Samba provides everything needed for Linux to function as an SMB/CIFS server, so here’s no kernel configuration required for this function. If you want Linux to be able to mount SMB/CIFS shares, though, you must activate the SMB File System Support option, which is roughly equivalent to NFS File System Support for NFS. Two suboptions (Use a Default NLS and Default Remote NLS Option) let Linux go filename translations based on National Language Support (NLS) character sets. These options may be vital if you use non-Roman alphabets like Cyrillic, or even extensions to the Roman alphabet as used by English, like font that contain umlauts.

It’s possible to use Linux as an SMB/CIFS client using the smbclient program, even if you don’t activate Linux’s SMB/CIFS kernel options. smbclient doesn’t really mount an SMB/CIFS share, though; it gives you access to the share using an FTP-like interface.

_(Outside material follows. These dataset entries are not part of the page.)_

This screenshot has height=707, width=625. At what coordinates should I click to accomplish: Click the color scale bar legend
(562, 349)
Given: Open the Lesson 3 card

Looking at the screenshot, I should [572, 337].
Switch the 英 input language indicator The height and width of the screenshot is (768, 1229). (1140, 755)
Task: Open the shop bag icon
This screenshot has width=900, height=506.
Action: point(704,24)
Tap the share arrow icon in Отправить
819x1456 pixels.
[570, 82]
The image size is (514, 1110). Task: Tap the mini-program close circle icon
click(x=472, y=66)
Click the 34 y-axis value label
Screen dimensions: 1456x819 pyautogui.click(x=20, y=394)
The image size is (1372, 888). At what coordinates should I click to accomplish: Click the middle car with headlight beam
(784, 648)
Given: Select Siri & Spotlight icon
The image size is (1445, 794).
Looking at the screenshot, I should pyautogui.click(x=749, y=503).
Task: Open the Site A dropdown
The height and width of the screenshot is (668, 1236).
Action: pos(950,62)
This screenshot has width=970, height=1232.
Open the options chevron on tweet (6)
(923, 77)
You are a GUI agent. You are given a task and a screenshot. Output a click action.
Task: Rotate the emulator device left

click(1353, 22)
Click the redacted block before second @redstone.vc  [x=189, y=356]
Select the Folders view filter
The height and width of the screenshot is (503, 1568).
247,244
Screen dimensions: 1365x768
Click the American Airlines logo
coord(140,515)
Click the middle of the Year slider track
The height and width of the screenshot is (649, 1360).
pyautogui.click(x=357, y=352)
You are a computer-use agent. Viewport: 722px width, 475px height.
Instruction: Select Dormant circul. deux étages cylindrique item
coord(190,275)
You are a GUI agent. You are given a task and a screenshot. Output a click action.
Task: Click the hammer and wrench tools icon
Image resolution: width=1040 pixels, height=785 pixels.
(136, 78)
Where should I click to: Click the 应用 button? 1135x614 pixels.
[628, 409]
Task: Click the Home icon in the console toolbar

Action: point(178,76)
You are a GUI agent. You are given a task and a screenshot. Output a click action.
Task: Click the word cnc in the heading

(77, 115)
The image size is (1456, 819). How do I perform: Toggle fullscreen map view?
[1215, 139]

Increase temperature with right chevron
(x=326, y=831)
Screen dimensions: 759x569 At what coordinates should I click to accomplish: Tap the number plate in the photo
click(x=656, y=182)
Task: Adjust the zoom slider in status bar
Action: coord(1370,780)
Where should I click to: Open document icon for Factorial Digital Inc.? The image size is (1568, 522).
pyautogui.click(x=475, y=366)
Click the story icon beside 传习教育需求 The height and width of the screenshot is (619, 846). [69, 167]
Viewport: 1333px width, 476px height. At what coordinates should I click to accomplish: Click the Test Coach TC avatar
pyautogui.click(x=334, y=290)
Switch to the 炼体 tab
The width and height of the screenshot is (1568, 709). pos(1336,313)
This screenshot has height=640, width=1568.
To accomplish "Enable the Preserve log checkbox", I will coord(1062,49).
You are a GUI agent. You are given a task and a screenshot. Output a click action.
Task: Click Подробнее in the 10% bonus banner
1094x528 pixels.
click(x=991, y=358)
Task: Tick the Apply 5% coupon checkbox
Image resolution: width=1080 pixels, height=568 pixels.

Alternative Network Stack Options

Although TCP/IP is the most standard set of network protocols for Linux, and the one upon which the Internet is built, it’s not the only choice of network protocol stack. The Networking Options menu includes several others. Most of the options in this menu are really suboptions of TCP/IP Networking. If you scroll past these, you’ll see the alternatives to TCP/IP:

• Asynchronous Transfer Mode (ATM)— This is an experimental set of options to support ATM hardware and protocols. ATM is really at least as much of a hardware definition as a network stack, but in the 2.4.x kernels, it’s enabled in the Networking Options menu, along with other protocol stacks.
• The IPX Protocol— Novell’s Internetwork Carton Exchange (IPX) is a protocol stack that’s used on many local networks, particularly those running the Netware server OS. To use this stack, you’ll need additional software, such as Mars_nwe (documented at http://www.redhat.com/support/docs/tips/Netware/netware.html). The NCP File System Support option in the Network File Systems submenu of the File Systems menu will let you mount Netware volumes, much as the equivalent NFS and SMB/CIFS options let you mount NFS exports or Windows file shares.
• AppleTalk Protocol Support— Apple developed the AppleTalk protocol stack to enable file and printer sharing on its Macintosh computers. Linux supports AppleTalk through a combination of the kernel and the Netatalk package (http://netatalk.sourceforge.net/).
• DECnet Support— Digital Equipment Corporation (DEC; in view of the fact that bought out by Compaq) developed a network technology known as DECnet for its computers. Linux includes support for DECnet, but you must have a package of programs to use this protocol stack. Check http://linux-decnet.sourceforge.net for more information.

Linux also includes support for a handful of more obscure network protocols, such as Acorn’s Econet. On most systems, TCP/IP and maybe one or two other protocols will be quite sufficient. Because of the success of the Internet, vendors who had previously used proprietary protocol stacks have been converting their tools to use TCP/IP. For instance, although Apple has long used AppleTalk, its file-sharing tools now work both over plain AppleTalk and a TCP/IP-based variant.

The standard Linux kernel lacks support for one common network stack, NetBEUI. This stack was the default for Windows file sharing via SMB/CIFS in the past, but SMB/CIFS today works equally well over TCP/IP.